But in searching around the app store I came across Navimatics Charts & Tides. Half the price of the Navionics package and in messing around with it this evening it seems absolutely perfect for what we want. Excellent vector charts--- you can zoom from an area covering hundreds of miles on the US/BC/Alaska coast into a single, tiny bay with one finger pinch, all the NOAA/Canadian Hydrographic data is there, there are active tide and current charts, and so on. It ties into Active Captain if you use that (we don't). It is fully functional with no need to be on-line, either WiFi or 3/4G.

You can navigate a boat with it although we do not ever anticipate doing so. I suspect that Navionics' navigation functions are more comprehensive, more flexible, and perhaps more user friendly. But navigation is not what we want out of an iPad app. We only want the charts, tides, and currents and an easy way to manipulate them. And the Navimatics application seems to do these things perfectly.

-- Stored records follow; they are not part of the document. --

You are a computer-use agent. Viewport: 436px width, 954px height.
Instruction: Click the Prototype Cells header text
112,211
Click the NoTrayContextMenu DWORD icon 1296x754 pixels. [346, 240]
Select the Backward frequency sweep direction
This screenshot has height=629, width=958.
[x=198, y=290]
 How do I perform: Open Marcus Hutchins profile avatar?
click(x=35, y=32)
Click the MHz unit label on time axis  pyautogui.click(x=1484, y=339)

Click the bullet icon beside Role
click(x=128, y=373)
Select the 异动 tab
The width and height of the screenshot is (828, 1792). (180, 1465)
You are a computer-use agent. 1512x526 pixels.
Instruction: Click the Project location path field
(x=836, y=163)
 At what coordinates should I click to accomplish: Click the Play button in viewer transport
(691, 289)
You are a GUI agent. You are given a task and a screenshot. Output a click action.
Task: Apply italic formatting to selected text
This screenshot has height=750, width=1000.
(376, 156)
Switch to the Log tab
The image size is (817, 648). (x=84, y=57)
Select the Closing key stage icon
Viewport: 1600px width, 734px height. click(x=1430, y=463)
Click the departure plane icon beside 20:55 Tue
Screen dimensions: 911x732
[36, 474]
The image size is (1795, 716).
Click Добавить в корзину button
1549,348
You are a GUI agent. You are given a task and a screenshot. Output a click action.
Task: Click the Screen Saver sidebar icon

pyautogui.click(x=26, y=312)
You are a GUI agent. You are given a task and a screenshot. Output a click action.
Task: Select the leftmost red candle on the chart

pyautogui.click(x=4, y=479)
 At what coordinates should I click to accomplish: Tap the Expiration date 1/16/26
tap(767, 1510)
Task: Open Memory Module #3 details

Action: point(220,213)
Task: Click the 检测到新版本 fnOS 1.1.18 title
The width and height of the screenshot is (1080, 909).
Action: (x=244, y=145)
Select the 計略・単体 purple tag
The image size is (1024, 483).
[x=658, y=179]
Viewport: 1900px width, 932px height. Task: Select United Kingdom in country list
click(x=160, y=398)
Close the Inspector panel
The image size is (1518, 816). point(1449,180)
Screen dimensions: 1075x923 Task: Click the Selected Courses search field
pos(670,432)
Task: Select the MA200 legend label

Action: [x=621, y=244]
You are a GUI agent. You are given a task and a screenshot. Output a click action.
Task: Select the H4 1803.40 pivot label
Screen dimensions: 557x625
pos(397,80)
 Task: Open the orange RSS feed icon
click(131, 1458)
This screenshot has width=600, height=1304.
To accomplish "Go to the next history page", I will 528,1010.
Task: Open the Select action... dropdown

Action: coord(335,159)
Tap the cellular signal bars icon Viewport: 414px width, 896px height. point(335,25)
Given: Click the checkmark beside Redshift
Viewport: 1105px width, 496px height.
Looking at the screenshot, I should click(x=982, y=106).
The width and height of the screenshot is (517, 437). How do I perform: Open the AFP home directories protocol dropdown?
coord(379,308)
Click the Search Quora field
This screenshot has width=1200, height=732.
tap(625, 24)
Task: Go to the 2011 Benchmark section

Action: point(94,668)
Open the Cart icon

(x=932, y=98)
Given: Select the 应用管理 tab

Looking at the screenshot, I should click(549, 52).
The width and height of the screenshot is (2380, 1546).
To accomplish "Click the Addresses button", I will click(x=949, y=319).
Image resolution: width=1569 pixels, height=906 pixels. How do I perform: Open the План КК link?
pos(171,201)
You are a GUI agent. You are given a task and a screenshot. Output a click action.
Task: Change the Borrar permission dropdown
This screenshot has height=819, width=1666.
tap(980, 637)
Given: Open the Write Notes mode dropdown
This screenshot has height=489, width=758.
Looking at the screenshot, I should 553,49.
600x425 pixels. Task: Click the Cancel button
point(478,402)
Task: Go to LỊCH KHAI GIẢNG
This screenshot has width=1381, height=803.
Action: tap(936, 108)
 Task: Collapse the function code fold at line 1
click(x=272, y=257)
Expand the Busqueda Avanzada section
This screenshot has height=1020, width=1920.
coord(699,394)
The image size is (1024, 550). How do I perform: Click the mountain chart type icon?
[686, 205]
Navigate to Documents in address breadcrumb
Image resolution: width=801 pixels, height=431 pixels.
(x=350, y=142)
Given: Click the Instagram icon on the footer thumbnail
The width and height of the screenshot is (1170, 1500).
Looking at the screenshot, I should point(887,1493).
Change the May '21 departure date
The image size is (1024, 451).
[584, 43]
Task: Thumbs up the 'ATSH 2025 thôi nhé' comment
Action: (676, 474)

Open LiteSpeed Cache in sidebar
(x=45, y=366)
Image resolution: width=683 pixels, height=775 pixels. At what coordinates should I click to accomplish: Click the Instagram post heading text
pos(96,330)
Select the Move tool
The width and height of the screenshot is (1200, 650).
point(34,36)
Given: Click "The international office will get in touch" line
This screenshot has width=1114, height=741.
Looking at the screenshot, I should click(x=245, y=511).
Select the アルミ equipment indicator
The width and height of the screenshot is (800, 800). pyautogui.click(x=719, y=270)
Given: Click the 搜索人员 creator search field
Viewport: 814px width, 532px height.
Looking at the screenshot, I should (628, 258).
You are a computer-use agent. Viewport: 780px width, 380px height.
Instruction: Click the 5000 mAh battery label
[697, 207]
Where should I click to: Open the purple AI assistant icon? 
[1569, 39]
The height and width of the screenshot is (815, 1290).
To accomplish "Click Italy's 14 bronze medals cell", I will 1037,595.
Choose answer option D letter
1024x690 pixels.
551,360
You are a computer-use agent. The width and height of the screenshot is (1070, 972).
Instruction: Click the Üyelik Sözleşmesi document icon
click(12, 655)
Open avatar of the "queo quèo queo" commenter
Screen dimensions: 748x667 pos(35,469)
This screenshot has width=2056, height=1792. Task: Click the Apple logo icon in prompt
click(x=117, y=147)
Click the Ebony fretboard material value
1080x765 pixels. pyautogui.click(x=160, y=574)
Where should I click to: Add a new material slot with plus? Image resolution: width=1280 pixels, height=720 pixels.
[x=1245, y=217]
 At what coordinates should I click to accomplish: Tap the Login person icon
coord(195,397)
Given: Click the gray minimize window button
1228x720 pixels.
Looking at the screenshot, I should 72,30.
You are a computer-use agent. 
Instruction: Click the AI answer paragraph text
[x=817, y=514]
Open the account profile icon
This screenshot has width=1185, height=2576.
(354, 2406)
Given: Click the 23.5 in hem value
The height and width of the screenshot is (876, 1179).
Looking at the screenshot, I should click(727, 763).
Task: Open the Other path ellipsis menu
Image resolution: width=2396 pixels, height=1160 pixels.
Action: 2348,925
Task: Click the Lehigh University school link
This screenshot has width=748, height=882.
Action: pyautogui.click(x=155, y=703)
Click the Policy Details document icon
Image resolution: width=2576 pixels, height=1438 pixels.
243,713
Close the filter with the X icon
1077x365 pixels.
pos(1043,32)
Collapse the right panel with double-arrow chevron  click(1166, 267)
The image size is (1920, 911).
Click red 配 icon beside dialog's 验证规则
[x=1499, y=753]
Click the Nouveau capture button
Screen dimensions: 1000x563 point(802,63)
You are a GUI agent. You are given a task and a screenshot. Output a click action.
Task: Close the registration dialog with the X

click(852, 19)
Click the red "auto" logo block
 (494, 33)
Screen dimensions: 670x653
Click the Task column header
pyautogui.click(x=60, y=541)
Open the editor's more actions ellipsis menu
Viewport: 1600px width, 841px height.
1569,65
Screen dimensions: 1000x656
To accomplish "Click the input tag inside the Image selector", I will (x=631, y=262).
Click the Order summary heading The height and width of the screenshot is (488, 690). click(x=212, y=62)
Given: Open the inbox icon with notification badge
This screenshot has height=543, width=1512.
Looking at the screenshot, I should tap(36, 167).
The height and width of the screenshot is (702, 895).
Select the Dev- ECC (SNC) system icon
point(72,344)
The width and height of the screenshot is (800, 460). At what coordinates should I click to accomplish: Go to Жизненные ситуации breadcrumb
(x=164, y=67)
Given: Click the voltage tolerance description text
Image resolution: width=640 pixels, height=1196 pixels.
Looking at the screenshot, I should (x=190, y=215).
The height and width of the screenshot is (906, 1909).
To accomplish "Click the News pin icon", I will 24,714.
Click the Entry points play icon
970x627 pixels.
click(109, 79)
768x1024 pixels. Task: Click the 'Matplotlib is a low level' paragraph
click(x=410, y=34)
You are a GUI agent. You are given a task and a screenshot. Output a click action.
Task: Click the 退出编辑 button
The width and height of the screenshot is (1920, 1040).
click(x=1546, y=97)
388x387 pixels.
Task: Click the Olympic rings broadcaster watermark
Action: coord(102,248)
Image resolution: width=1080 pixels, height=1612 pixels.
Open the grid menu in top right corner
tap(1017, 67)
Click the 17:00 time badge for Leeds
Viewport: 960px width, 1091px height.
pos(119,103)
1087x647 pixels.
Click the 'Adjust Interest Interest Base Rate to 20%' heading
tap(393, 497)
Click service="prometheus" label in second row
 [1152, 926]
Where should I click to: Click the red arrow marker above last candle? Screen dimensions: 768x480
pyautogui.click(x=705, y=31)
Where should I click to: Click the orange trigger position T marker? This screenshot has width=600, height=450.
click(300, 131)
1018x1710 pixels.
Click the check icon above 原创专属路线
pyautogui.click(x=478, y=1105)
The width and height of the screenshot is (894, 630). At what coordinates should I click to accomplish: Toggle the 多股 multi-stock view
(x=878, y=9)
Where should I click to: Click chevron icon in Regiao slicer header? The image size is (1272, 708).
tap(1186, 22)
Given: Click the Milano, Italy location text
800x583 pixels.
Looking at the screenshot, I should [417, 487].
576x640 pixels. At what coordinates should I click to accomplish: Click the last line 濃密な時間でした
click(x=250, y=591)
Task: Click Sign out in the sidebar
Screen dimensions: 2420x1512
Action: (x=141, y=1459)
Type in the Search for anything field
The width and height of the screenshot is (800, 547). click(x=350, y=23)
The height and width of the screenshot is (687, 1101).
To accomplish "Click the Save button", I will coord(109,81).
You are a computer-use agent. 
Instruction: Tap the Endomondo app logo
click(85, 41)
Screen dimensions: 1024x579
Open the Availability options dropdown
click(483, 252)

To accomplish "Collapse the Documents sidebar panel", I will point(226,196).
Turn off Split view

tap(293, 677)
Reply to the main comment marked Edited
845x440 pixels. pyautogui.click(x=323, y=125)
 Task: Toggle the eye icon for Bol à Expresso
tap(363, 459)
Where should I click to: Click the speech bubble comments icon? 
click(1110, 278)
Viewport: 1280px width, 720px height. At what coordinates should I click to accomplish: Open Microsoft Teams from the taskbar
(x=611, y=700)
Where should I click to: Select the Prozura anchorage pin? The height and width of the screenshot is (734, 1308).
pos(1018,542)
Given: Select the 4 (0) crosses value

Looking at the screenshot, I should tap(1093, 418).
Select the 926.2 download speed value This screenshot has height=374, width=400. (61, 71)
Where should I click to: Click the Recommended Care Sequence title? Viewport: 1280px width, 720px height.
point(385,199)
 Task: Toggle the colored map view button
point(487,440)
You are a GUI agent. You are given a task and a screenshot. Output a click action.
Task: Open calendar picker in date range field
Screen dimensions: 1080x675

Another nice thing about the Navimatics is that the same app works on both the iPad and iPhone. So you buy it once and can use it on both platforms if you have them. However it is tailored for the differences in both platforms. So using the app on an iPad is not just blowing an iPhone app up on the screen with the subsequent resolution loss. The Navimatics app coding contains whatever is necessary to make the display full screen at maximum resolution on both platforms. The user interfaces are a bit different; on an iPhone the interface is tailored for the smaller screen.

So it's perfect for what we want to do and at $25 the price is right, too. There are several versions of the app covering different areas. For people in the PNW who also go into BC the one to get is the US & Canada West Coast version. This covers from the US-Mexico border all the way up to and including the entire state of Alaska including the Aleutians.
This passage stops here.